Skip to content
This repository has been archived by the owner on Dec 23, 2023. It is now read-only.

StackdriverTraceExporter exceptions with "Panic! This is a bug!" #1963

Closed
blt-gw opened this issue Aug 18, 2019 · 4 comments
Closed

StackdriverTraceExporter exceptions with "Panic! This is a bug!" #1963

blt-gw opened this issue Aug 18, 2019 · 4 comments

Comments

@blt-gw
Copy link

blt-gw commented Aug 18, 2019

What version of OpenCensus are you using?

0.23.0

What JVM are you using (java -version)?

 > java -version
java version "1.8.0_221"
Java(TM) SE Runtime Environment (build 1.8.0_221-b11)
Java HotSpot(TM) 64-Bit Server VM (build 25.221-b11, mixed mode)

What did you do?

If possible, provide a recipe for reproducing the error.

I've created a small repository to demonstrate the issue, here. From the root of the repository run bazel run //:echo. You will see something like:

> bazel run //:echo
INFO: Analyzed target //:echo (1 packages loaded, 2 targets configured).
INFO: Found 1 target...
Target //:echo up-to-date:
  bazel-bin/echo.jar
  bazel-bin/echo
INFO: Elapsed time: 0.404s, Critical Path: 0.00s
INFO: 0 processes.
INFO: Build completed successfully, 1 total action
INFO: Build completed successfully, 1 total action
Aug 18, 2019 12:05:45 AM com.google.auth.oauth2.DefaultCredentialsProvider warnAboutProblematicCredentials
WARNING: Your application has authenticated using end user credentials from Google Cloud SDK. We recommend that most server applications use service accounts instead. If your application continues to use end user credentials from Cloud SDK, you might receive a "quota exceeded" or "API not enabled" error. For more information about service accounts, see https://cloud.google.com/docs/authentication/.
Aug 18, 2019 12:05:48 AM io.opencensus.implcore.trace.RecordEventsSpanImpl finalize
SEVERE: Span Sent.com.google.api.client.http.HttpRequest.execute is GC'ed without being ended.

if you have existing Google Credentials (please be aware that this may write traces into your account). Note the last line:

SEVERE: Span Sent.com.google.api.client.http.HttpRequest.execute is GC'ed without being ended.

> _Listing_:
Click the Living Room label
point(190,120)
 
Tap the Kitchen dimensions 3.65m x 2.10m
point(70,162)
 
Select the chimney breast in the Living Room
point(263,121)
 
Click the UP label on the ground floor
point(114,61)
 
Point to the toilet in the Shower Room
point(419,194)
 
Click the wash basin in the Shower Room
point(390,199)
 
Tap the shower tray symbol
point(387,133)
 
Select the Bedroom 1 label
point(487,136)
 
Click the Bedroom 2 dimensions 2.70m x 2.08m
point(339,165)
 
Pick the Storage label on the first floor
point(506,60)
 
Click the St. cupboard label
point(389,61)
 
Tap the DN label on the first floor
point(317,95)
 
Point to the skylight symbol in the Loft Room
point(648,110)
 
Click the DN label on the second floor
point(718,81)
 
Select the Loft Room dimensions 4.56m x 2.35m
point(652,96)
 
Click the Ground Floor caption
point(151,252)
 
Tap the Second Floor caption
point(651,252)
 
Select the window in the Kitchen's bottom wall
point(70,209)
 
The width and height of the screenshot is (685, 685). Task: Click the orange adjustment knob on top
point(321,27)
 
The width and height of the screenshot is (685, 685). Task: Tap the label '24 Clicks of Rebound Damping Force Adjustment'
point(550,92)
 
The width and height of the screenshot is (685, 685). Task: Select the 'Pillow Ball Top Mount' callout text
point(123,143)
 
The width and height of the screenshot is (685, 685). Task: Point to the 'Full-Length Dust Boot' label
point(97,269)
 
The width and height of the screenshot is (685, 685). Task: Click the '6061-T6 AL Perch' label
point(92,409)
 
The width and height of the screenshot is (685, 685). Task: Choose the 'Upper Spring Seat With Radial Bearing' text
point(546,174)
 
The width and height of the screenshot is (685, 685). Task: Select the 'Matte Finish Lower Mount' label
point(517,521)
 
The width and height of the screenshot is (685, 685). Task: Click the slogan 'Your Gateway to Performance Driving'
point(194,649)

> _Things to do_:
#1 Sum up the GitHub issue in two sentences.
#2 Please give the records from the first line up to and including the line with "point(317,95)" as a Markdown table with the columns Number and Record line, one row per line and blank lines left out.

> _Answers to the exercise_:
#1 In issue #1963, opened on Aug 18, 2019, blt-gw reports StackdriverTraceExporter exceptions with "Panic! This is a bug!" while using OpenCensus 0.23.0 on Java version 1.8.0_221. To demonstrate the issue, the reporter created a small repository in which running bazel run //:echo with existing Google Credentials produces output whose last line is a SEVERE message saying the span Sent.com.google.api.client.http.HttpRequest.execute is GC'ed without being ended.

#2
| Number | Record line |
|---|---|
| 1 | Click the Living Room label |
| 2 | point(190,120) |
| 3 | Tap the Kitchen dimensions 3.65m x 2.10m |
| 4 | point(70,162) |
| 5 | Select the chimney breast in the Living Room |
| 6 | point(263,121) |
| 7 | Click the UP label on the ground floor |
| 8 | point(114,61) |
| 9 | Point to the toilet in the Shower Room |
| 10 | point(419,194) |
| 11 | Click the wash basin in the Shower Room |
| 12 | point(390,199) |
| 13 | Tap the shower tray symbol |
| 14 | point(387,133) |
| 15 | Select the Bedroom 1 label |
| 16 | point(487,136) |
| 17 | Click the Bedroom 2 dimensions 2.70m x 2.08m |
| 18 | point(339,165) |
| 19 | Pick the Storage label on the first floor |
| 20 | point(506,60) |
| 21 | Click the St. cupboard label |
| 22 | point(389,61) |
| 23 | Tap the DN label on the first floor |
| 24 | point(317,95) |